Sie soll ab heute gelten und duldete keine religiösen Ausnahmen. In einer Stellungnahme gegenüber dem Gericht hieß es, New York müsse keine religiösen Ausnahmen gestatten. Die Verringerung der Anzahl nicht gegen Covid-19 geimpfter Mitarbeiter, die mit gefährdeten Personen zu tun habe, sei am wichtigsten. Ihren Plan, die Nationalgarde einzusetzen, begründete die linke Gouverneurin von New York, Kathy Hochul (Demokraten) so: Das Gesetz erlaube es ihr, den Notstand auszurufen. Damit könne sie Gesundheitspersonal aufstocken, auch aus anderen Bundesstaaten und pensionierte Kräfte. Laut Angaben ihres Büros sind 16 Prozent der 450.000 Gesundheitsmitarbeiter in New York-Staat – also 72.000 Personen – noch nicht gegen Covid-19 geimpft. Hochul kündigte zudem an, dass wegen Impfverweigerung entlassene Arbeitskräfte kein Arbeitslosengeld erhalten – außer sie haben ein medizinisches Attest. Von religiösen Ausnahmen war erneut nicht die Rede. 

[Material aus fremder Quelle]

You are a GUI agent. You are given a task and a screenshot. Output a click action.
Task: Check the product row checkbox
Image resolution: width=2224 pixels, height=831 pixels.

Vatikan toleriert Zellen abgetriebener Föten 

Die Klage gegen die New Yorker Impfpflicht beruft sich darauf, dass alle Impfstoffe Zell-Linien abgetriebener Föten in den Testphasen, bei der Entwicklung und Produktion einsetzen. Religions-Vertreter sind bei diesem Thema gespalten. Im Vatikan hieß es im Vorjahr, die Impfstoffe seien „moralisch akzeptabel“. Die Kläger, allesamt Christen, wollen anonym bleiben, weil sie Ächtung, Androhung von Schaden, sofortige Entlassung und anderen Vergeltungsfolgen befürchten. Es sind praktizierende Ärzte, Krankenschwestern, ein Nuklearmediziner, ein Therapeut für kognitive Rehabilitation und ein Verbindungsmann eines Arztes, die alle aus religiöser Überzeugung jede medizinische Kooperation in Zusammenhang mit einer Abtreibung ablehnen, heißt es in der Klage. Die Impfpflicht widerspreche der Verfassung. Die Kläger seien aber keine generellen Impfgegner. 

Lehrer-Klage wegen Freiheitsberaubung

Wenige Tage, nachdem der Richter in Albany die Impfpflicht in New York blockiert hatte, wurde auch die Impfpflicht für New Yorker Schullehrer und Mitarbeiter von einem Berufungsgericht vorübergehend blockiert. Die New Yorker Regierung habe damit ihre Kompetenz überschritten. Die Anordnung verstoße gegen eine Klausel der US-Verfassung. Darin heißt es u.a., kein Staat dürfe ohne ordnungsgemäßes Gerichtsverfahren eine Person ihres Lebens, ihrer Freiheit oder ihres Eigentums berauben. Das Recht, einen Beruf auszuüben, falle in den Bereich der Freiheit. Eine Impfpflicht, die den Verlust des Arbeitsplatzes mit sich bringen kann, schränke diese Freiheit ein. In einem ersten Urteil wurde die Klage als aussichtslos zurückgewiesen. Jetzt muss der Einspruch behandelt werden.